» SHORT TASK
Starting with the line with "This screenshot has width=640, height=440." and going on through the end of the records, write those lines out again, substituting "logo" for "icon" and keeping everything else the same. Leave the pictures out.

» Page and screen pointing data
========

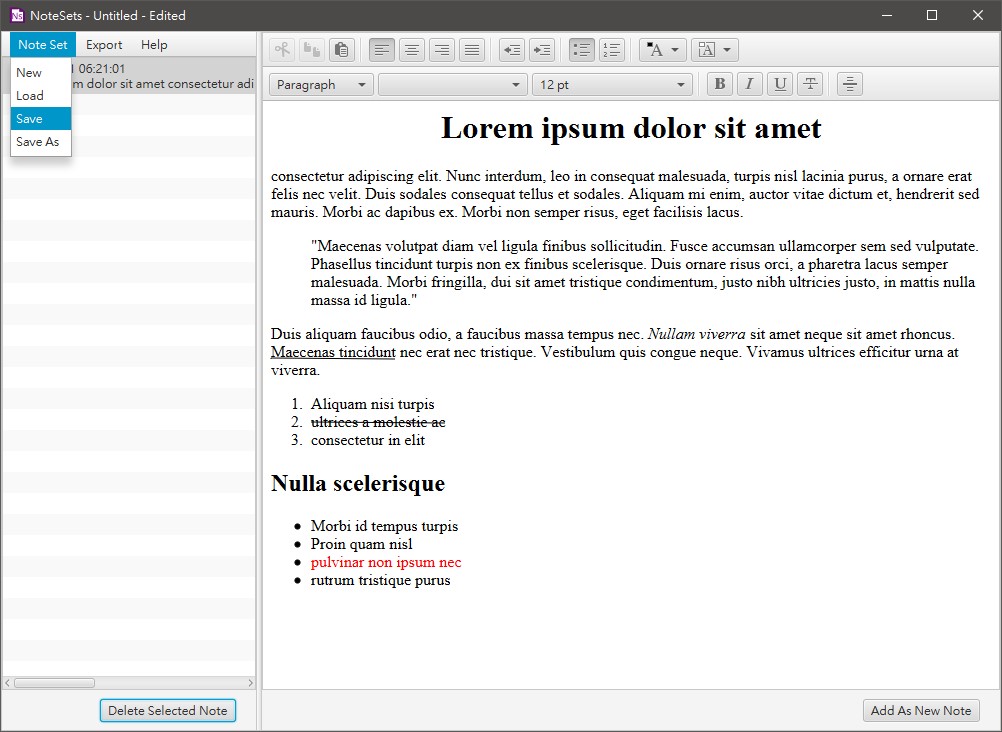Open the Export menu
The height and width of the screenshot is (732, 1002).
tap(104, 45)
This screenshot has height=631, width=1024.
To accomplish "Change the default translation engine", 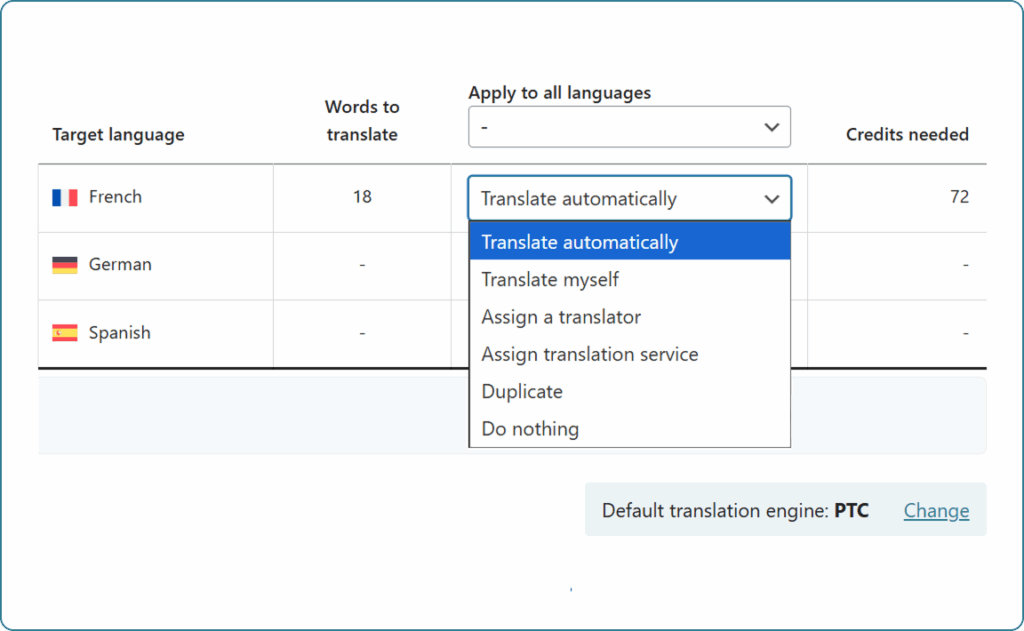I will click(936, 511).
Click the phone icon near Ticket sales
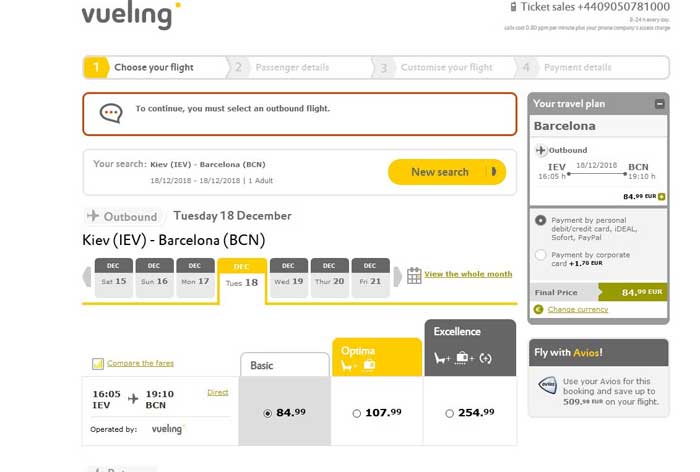Image resolution: width=700 pixels, height=472 pixels. [512, 6]

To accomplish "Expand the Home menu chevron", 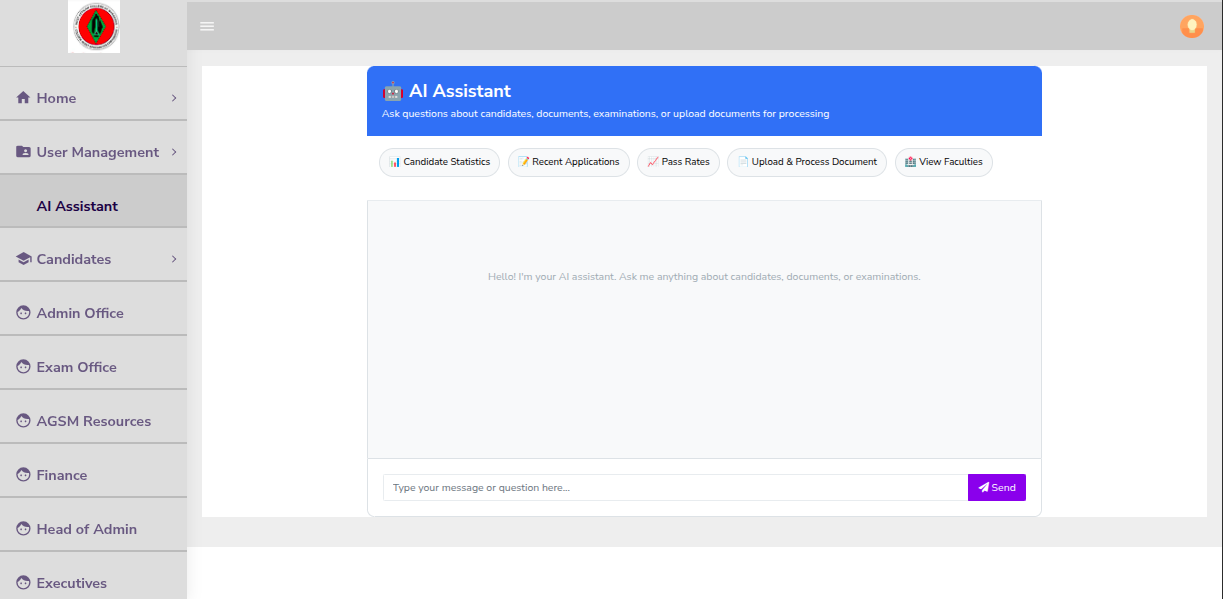I will click(x=174, y=98).
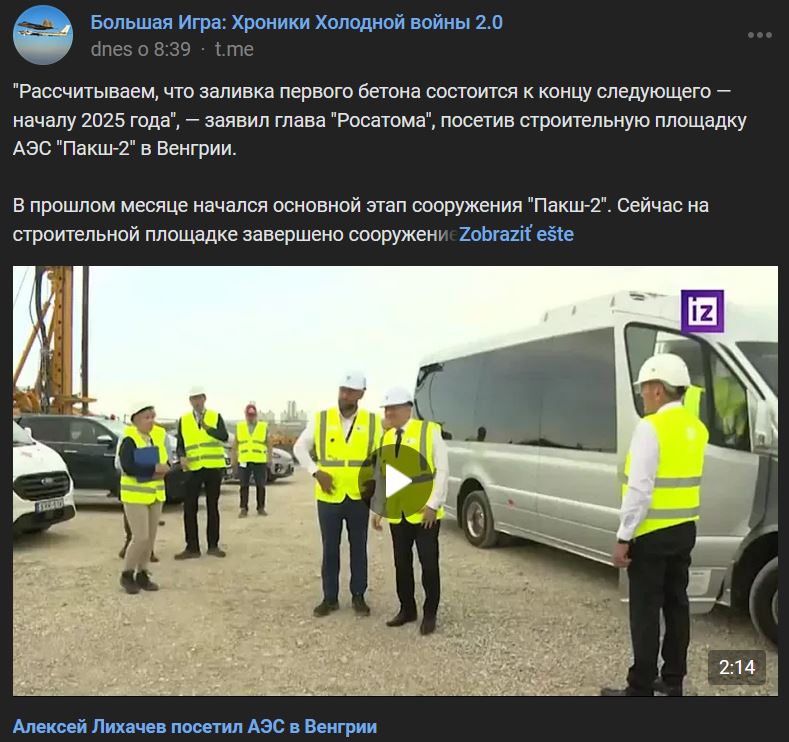This screenshot has width=789, height=742.
Task: Click the woman holding the blue folder in the preview
Action: click(x=141, y=496)
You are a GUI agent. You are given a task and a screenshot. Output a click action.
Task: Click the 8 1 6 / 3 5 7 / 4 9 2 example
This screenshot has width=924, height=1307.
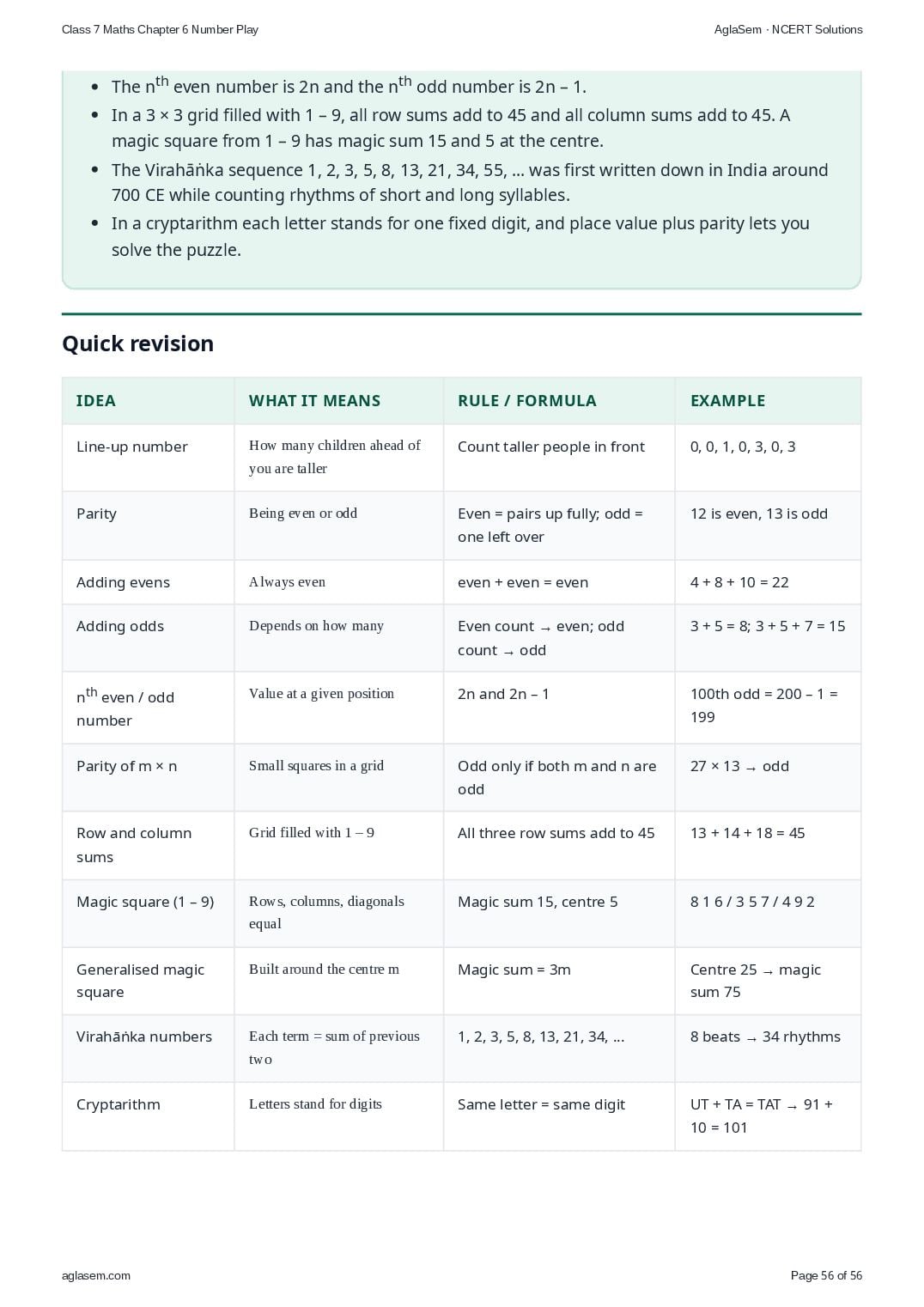pos(752,902)
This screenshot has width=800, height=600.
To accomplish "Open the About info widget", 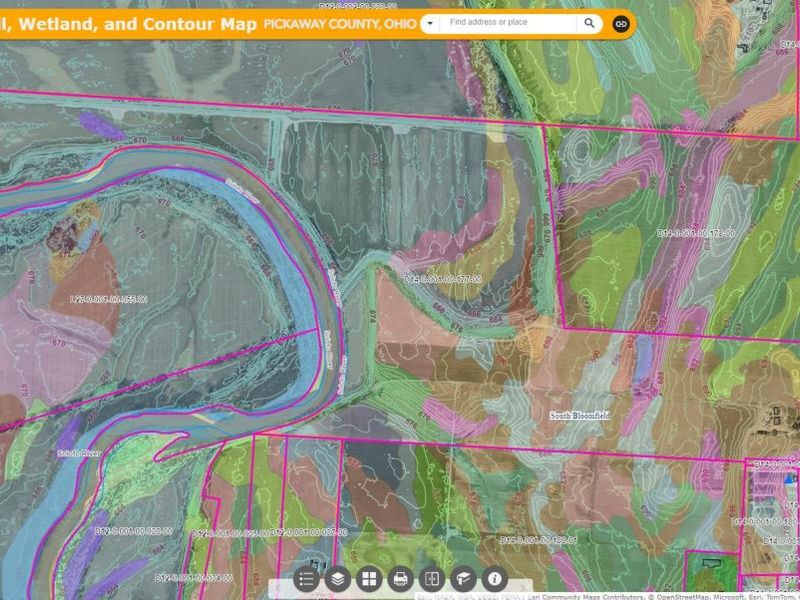I will click(x=493, y=579).
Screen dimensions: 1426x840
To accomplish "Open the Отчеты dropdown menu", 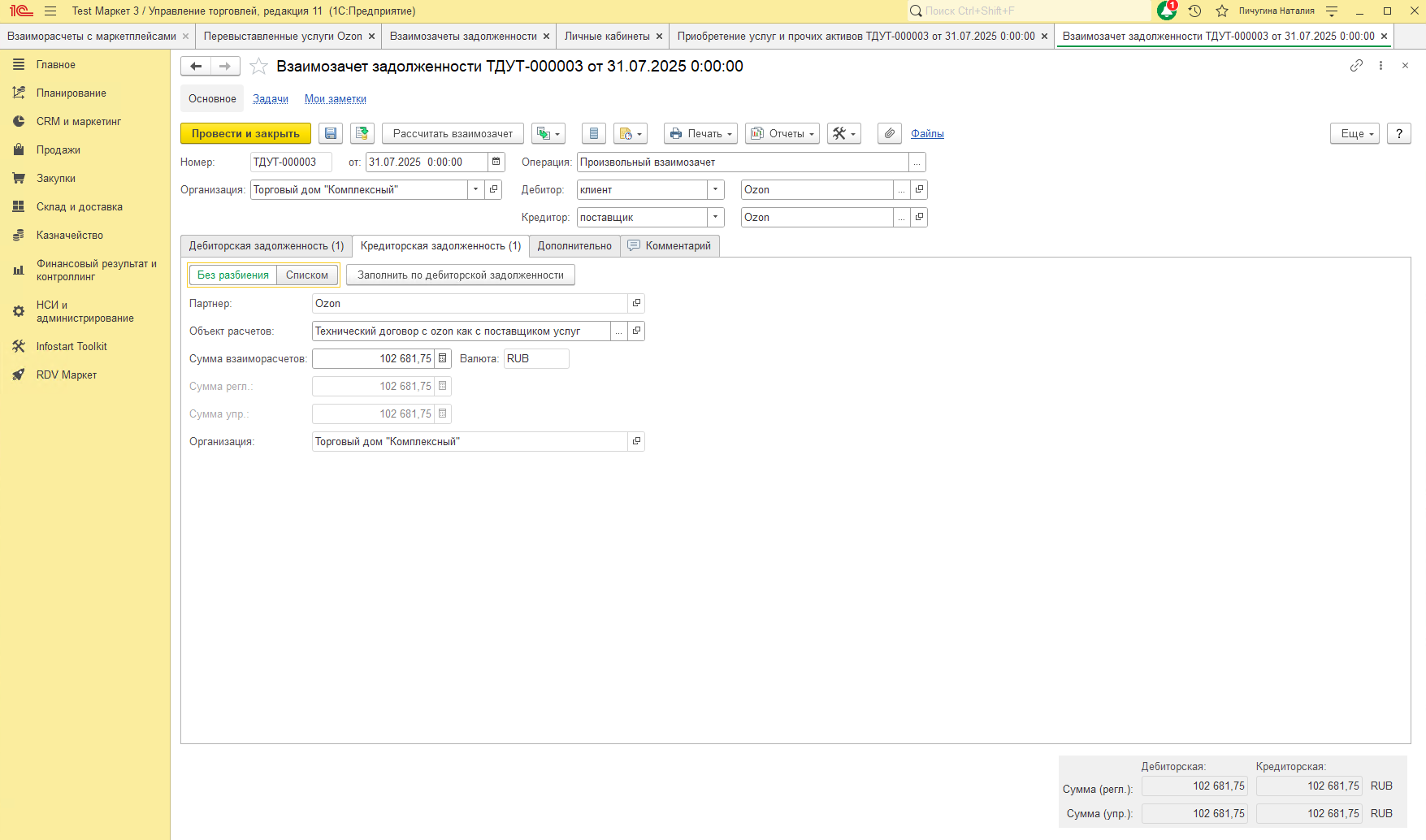I will tap(782, 134).
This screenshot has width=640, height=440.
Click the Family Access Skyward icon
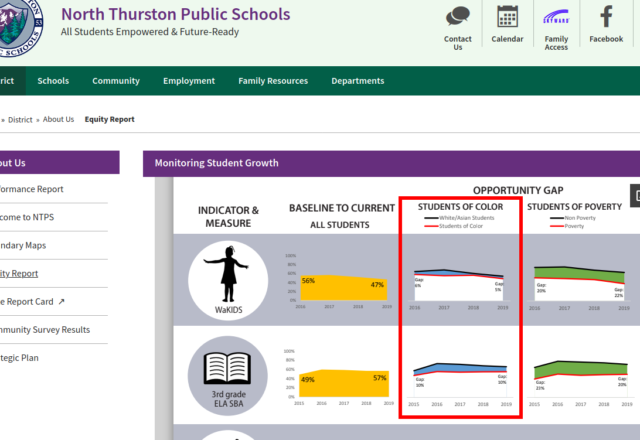click(x=556, y=17)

========

» TASK RESULT
This screenshot has width=640, height=440.
Click the Family Access Skyward logo
click(x=556, y=17)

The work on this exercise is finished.